ZH – Há uma ideia generalizada de que os jovens não estão interessados na política atualmente, paralisados pelo discurso corrente da “impossibilidade de mudar o mundo”. O senhor concorda? E como seria possível atrair os jovens para a política?
Todorov – A gestão dos assuntos internacionais é cada vez mais impessoal hoje em dia e, por essa razão, é difícil resistir a ela. Mesmo o homem mais poderoso do planeta, o presidente dos Estados Unidos, não pode ter certeza de obter o que quer. As corporações multinacionais exercem uma forte pressão, ou não têm um rosto. No entanto, o destino da humanidade não está escrito nas estrelas nem nas divinas escrituras, ele depende das vontades humanas. Temos de defender a ação política, que está tentando hoje submeter os interesses econômicos, temos que defender o Estado contra a tirania dos indivíduos.
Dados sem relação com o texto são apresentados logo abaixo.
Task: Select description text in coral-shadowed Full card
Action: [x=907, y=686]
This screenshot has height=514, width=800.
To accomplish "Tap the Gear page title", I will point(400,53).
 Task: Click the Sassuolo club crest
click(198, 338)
ZH – O senhor é um teórico fundamental para a Semiótica e o Formalismo. Hoje, parece procurar na cultura a chave para o aperfeiçoamento da experiência humana. O que levou a essa guinada? O senhor concluiu, para usar um título de um livro seu, que “a beleza salvará o mundo”?
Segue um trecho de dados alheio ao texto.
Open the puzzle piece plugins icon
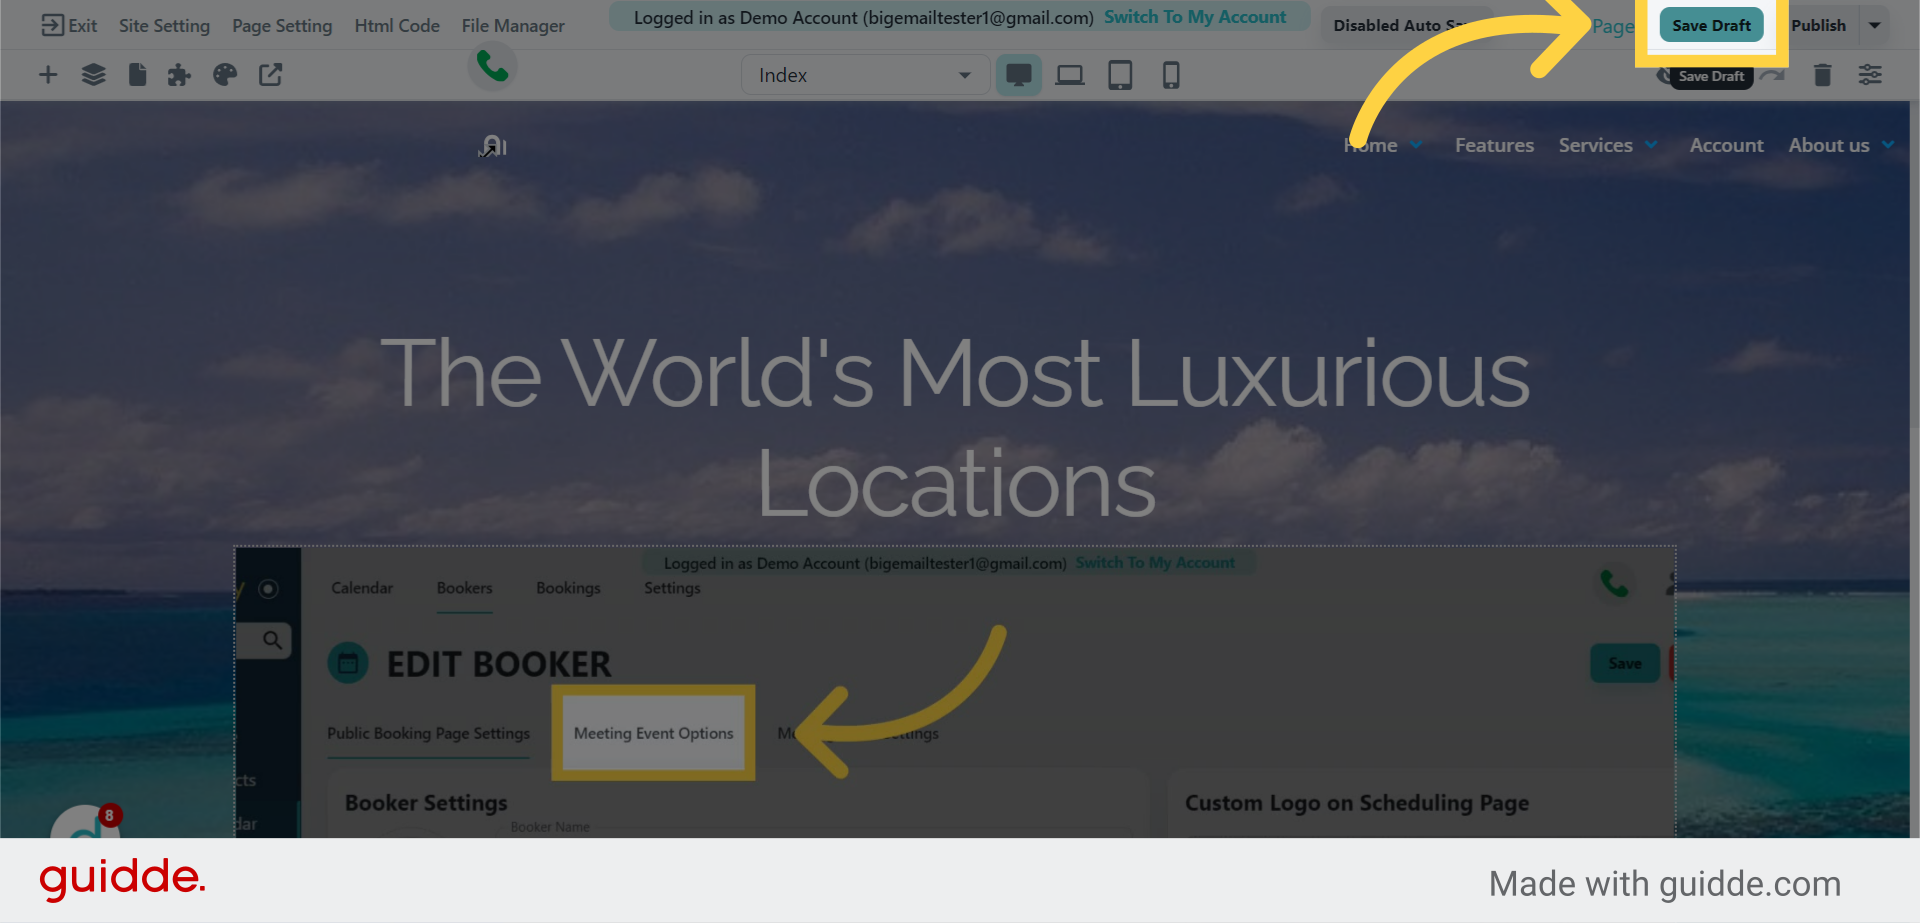The height and width of the screenshot is (923, 1920). [179, 75]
Todorov – Eu vim para a França ao fim de meus estudos universitários na Bulgária, em 1963. Não é de estranhar que ao longo de 50 anos de trabalho meus interesses tenham mudado! Estudei literatura e, por viver em um país comunista, onde o poder exercia um controle rigoroso sobre todos os assuntos relativos à ideologia, me refugiei no estudo dos aspectos materiais, formais, não-ideológicos da literatura. Meu primeiro trabalho na França foi a tradução dos formalistas russos, e foi como um especialista em formalismo que estive pela primeira vez no Brasil, na década de 60. Mas desde que progressivamente me deixei integrar à vida de um país democrático, a França, eu estou mais interessado em questões de história e da sociedade. “A beleza salvará o mundo”, sim, mas essa beleza não é puramente artística, é aquela de nossa existência cotidiana.
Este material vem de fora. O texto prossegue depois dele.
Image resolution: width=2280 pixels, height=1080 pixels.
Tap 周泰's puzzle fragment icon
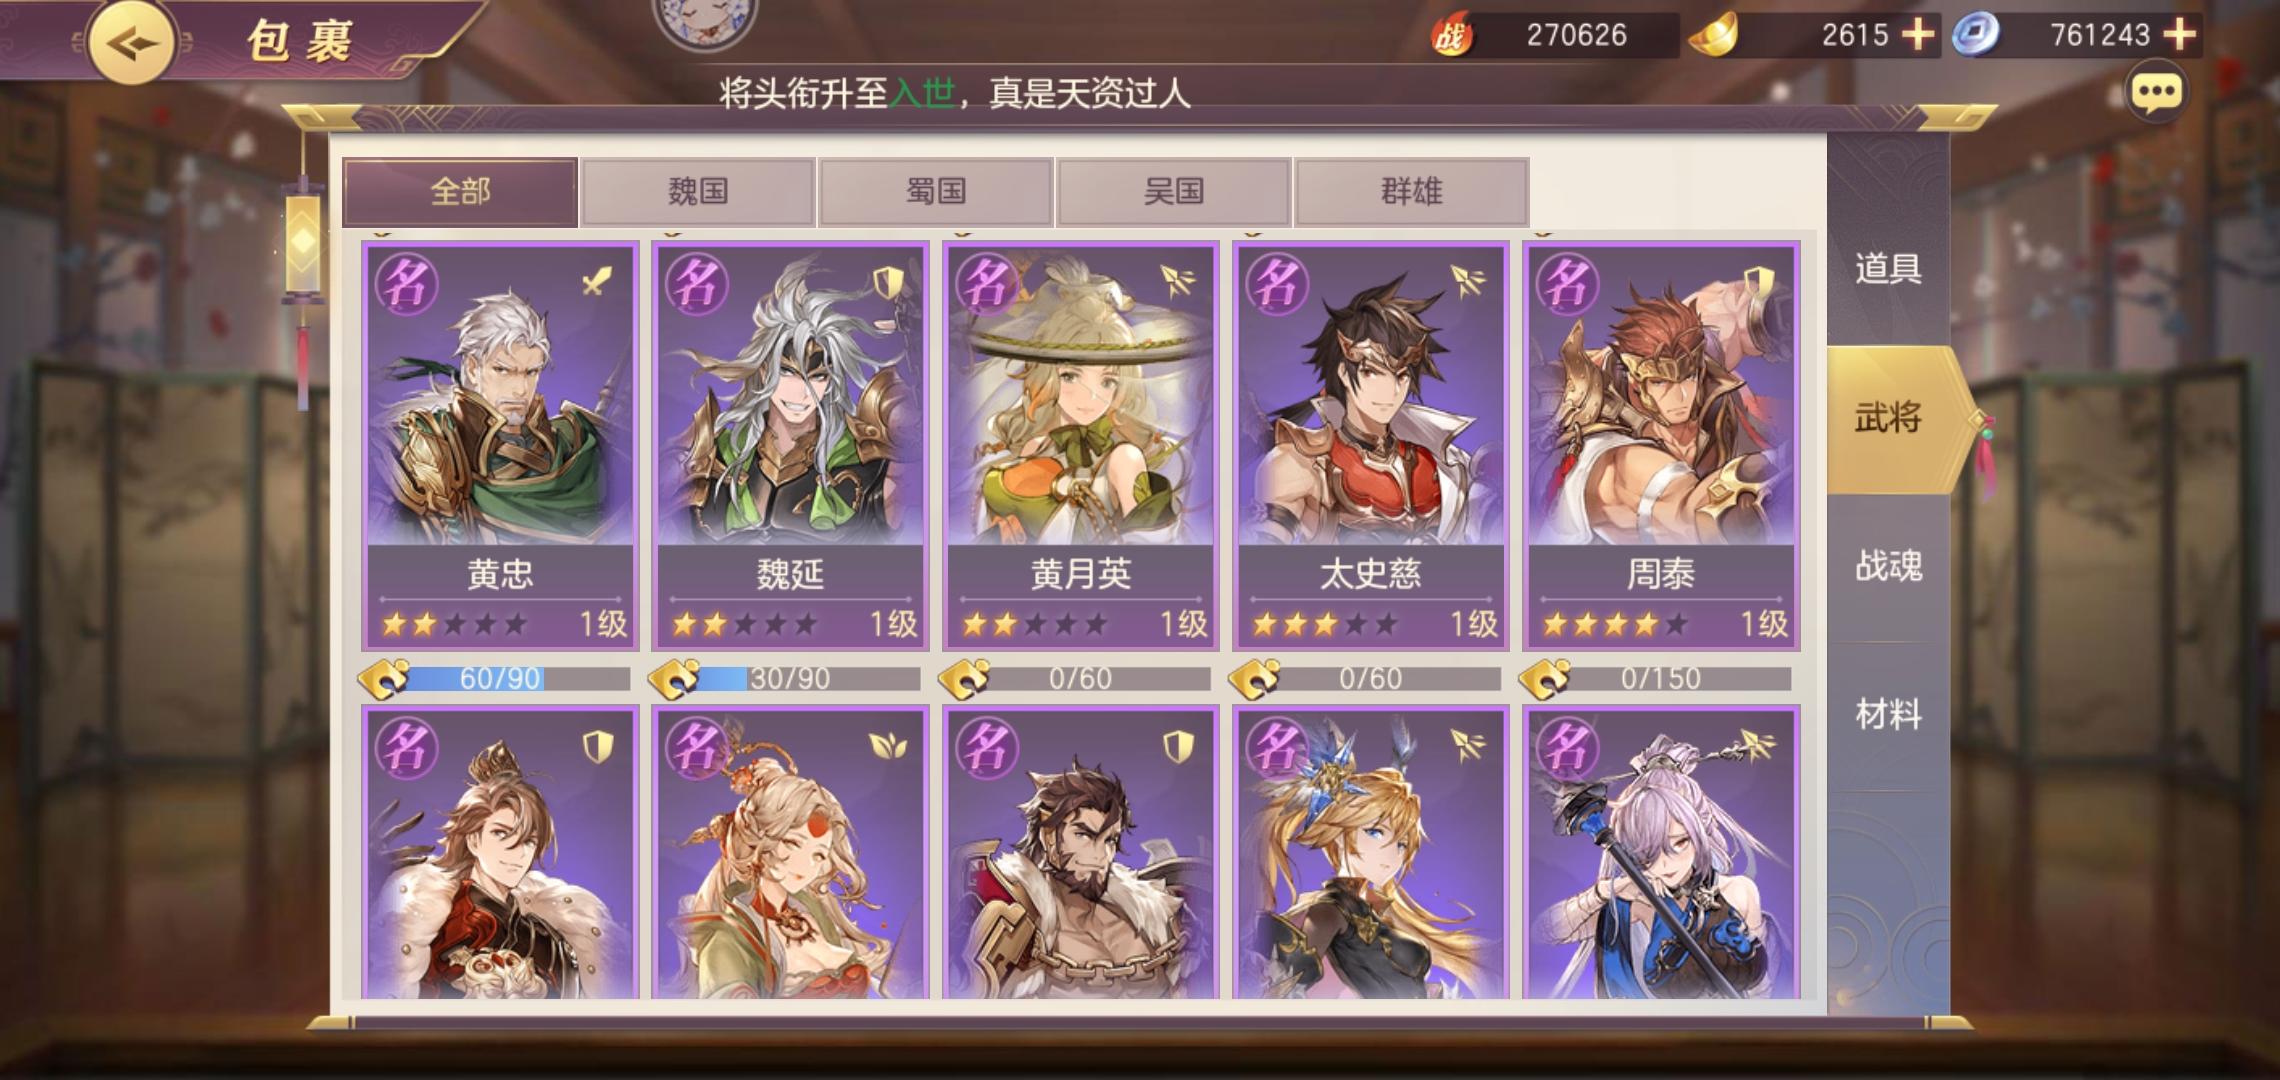point(1544,679)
ZH – Em A Literatura em Perigo, o senhor comenta que os métodos de ensino apelam com frequência para fórmulas teóricas por não saberem como despertar a paixão pela leitura nos leitores indo diretamente às obras, aos romance. O ensino de literatura deve ser mais focado no leitor como indivíduo e menos em grandes súmulas teóricas? E como isso seria possível?
Todorov – Nesse pequeno livro, falo sobre o lugar da literatura na vida pública na França - e não sei se minhas observações podem ser aplicadas ao Brasil. O fato é que esse lugar tem diminuído, pois se considera que a literatura é uma atividade separada do resto do mundo, é uma espécie de jogo formal ou um local para exposição dos problemas pessoais do autor. No que diz respeito ao ensino de literatura, eu recomendo concentrar-se principalmente no sentido dos textos que se referem a nós como seres humanos. Se ainda hoje lemos as obras da antiguidade ou de outros países do mundo, não é por causa da engenhosidade formal de seus autores, mas porque sentimos que eles nos ajudam a viver melhor.